Basic concepts about HTML, XPath, Scrapy, and spiders
“I would be nice to have all the documents of the website” — One of her colleagues said
“Yeah, that could give us a lot of information” — Said another colleague
“Can you do the scraper?” — They both turn to look at her
“Ehhhh… I could….” — She started mumbling
“Perfect” — They both said
“….try” —She finished saying but it was too late
She had never done a scraper in her life. So she was pretty overwhelmed at the moment.
“I don’t know what to do” — She called me crying — “I think that it is too hard for me to do it”
“You don’t worry! We can do it together” — I said
I understood her completely. The first time I had to code a scraper I felt lost as well.
It was like I was watching a magic trick. I remember when I start reading about scraping.
“Web scrapers…mm… HTML tags…mm… spiders… What….?” — It sounded like a foreign language to me
But the more I read, the more I began to understand that like magic, you need to know what to look for to understand the trick.
What is a web scraper anyway? A web scraper is a program that automatically gathers data off of websites.

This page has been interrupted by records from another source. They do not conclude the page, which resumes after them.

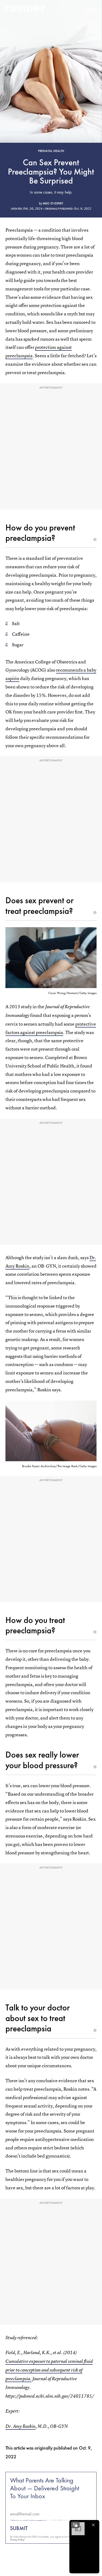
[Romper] (25, 9)
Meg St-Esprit (53, 203)
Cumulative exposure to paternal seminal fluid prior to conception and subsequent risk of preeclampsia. (49, 2370)
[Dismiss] (93, 2525)
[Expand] (75, 2525)
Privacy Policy (17, 2539)
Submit (19, 2528)
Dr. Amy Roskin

We can collect all the content of a website or just specific data about a topic or element. This will depend on the parameters we set in our script. This versatility is the beauty of web scrapers.
Let’s set a hypothetical example. We want to scrape data from a website which URL is
https://www.mainwebsite.com. Particularly, this website contains different documents. We are interested in getting their text.
In the main page, we find three subsections as you can see in the drawing below.
topic1, for example, we’ll take us to another page (
https://www.mainwebsite.com/topic1) where we can find a list of documents we are interested in.
If we click on
document1, we’ll end up on another page (
https://www.mainwebsite.com/topic1/document1/date) where we can obtain the content of that document.
If we were to do it manually, we would copy and paste the content in a file. Instead, we are going to automate this process.
We saw the path we need to follow to get our data. Now, we should find a way to tell the web scraper where to look for the information.
There is a lot of data on the website, such as images, links to other pages, and headers, we are not interested in. As a consequence, we need to be very specific.
Here is where we start to unravel the magic trick. Let’s dissect it then.
You don’t need to learn how to code using HTML to build a scraper. But you should know how to identify HTML tags and elements.
Why? Because the data will have a specific HTML tag. And we can extract this data by just showing the scraper the correct HTML element to look for.
An HTML tag consists of a tag name enclosed by angular brackets. Frequently, you need an opening and an ending tag that frame a particular piece of text.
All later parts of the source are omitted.